Dem Loa alzó la mano.
—No, Raul Endymion. No fuiste tú. Los seguidores de la Hélice que valorábamos nuestras costumbres rechazamos la cruz, y así fue como comenzó. La rebelión ya había estallado cuando estuviste entre nosotros. Cuando te marchaste, creíamos haber triunfado. Las cobardes tropas de la base de Bombasino buscaron la paz, ignoraron las órdenes de sus comandantes e hicieron tratados con nosotros. Llegaron más naves. Bombardearon su propia base y luego vinieron a nuestras aldeas. Ha habido guerra desde entonces. Cuando aterrizan y tratan de ocupar las tierras, matamos a muchos de ellos. Ellos traen más refuerzos.
—Dem Loa, lo lamento.
Ella me apoyó la mano en el pecho y movió la cabeza. Vi la sonrisa que recordaba las horas que habíamos compartido. Ella miró de nuevo a Aenea.

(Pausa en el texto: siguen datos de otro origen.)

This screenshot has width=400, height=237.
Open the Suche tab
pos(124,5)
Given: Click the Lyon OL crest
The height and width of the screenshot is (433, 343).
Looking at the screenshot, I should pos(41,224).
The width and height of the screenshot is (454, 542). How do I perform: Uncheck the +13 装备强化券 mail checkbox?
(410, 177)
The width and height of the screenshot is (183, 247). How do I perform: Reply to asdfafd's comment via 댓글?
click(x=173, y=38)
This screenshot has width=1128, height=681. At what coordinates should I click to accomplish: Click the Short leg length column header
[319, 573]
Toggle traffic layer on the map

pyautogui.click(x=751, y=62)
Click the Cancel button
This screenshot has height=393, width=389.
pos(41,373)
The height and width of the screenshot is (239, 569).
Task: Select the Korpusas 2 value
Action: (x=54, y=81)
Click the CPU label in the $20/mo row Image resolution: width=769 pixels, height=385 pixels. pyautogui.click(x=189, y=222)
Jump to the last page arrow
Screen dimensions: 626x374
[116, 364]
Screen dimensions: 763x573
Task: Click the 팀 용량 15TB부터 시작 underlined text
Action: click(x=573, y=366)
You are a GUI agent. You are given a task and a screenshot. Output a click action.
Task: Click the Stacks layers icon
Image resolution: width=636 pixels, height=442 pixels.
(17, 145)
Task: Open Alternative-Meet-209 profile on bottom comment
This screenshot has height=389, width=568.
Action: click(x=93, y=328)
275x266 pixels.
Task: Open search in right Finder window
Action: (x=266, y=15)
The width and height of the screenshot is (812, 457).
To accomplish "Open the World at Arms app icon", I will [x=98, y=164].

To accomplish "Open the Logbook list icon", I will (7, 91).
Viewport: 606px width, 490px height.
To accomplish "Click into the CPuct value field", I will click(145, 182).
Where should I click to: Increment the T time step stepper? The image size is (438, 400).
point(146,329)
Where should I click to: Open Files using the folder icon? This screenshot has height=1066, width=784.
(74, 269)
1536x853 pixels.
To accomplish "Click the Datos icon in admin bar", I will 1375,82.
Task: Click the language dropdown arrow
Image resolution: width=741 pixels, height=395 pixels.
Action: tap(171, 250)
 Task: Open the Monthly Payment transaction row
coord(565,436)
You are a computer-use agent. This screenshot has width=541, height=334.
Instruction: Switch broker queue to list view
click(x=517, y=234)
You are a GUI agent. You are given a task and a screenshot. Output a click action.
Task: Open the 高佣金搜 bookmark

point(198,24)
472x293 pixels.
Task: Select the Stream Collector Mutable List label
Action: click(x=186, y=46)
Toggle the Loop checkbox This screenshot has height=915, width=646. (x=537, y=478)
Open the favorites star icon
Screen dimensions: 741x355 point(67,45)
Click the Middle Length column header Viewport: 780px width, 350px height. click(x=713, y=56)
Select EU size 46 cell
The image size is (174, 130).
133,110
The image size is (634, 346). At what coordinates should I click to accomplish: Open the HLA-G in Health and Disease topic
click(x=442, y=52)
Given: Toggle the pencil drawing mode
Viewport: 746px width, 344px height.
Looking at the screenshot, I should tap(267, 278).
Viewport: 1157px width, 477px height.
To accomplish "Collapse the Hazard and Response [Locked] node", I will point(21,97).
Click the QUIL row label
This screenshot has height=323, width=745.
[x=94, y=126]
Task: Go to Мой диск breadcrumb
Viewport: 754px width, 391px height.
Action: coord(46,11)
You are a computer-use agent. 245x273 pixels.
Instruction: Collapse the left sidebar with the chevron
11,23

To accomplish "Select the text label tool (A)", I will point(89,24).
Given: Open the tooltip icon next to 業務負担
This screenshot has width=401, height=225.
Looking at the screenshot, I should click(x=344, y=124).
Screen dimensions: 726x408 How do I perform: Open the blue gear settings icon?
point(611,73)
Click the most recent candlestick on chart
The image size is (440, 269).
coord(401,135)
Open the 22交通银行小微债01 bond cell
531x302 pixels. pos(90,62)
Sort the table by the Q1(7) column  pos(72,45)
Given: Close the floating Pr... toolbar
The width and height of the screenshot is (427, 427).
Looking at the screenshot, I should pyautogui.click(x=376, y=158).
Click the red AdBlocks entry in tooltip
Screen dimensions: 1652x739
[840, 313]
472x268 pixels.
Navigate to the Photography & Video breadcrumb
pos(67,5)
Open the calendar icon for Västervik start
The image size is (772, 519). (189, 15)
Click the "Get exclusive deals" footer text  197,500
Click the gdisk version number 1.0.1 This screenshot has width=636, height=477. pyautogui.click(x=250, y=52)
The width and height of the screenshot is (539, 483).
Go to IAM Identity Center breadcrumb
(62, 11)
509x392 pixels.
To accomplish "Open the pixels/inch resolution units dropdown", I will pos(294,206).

—Tú eres aquella que él mencionó en su delirio y su dolor. Tú eres aquella que él amaba. ¿Tú también le amas, niña?
—Le amo —dijo Aenea.
—Bien —dijo Dem Loa—. Sería triste que un hombre que creía estar muriendo expresara tanto amor por alguien que no le correspondiera. —Dem Loa miró a la Marrana del Rayo, muda y regia—. ¿Tú eres sacerdotisa?
—No sacerdotisa —dijo la Marrana del Rayo—, sino abadesa del monasterio Samden Gompa.